**EXERCISE PROMPT**
Select each line of the records below that contains the word "height", and copy those lines.

**SUPPLIED RECORDS**

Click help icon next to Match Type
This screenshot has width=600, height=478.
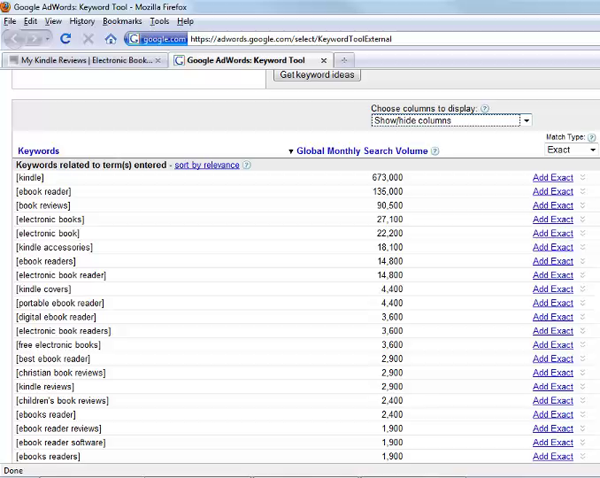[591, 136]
--
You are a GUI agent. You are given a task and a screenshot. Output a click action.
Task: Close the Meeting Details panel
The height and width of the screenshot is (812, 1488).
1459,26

**OUTPUT**
This screenshot has width=600, height=478.
The height and width of the screenshot is (812, 1488).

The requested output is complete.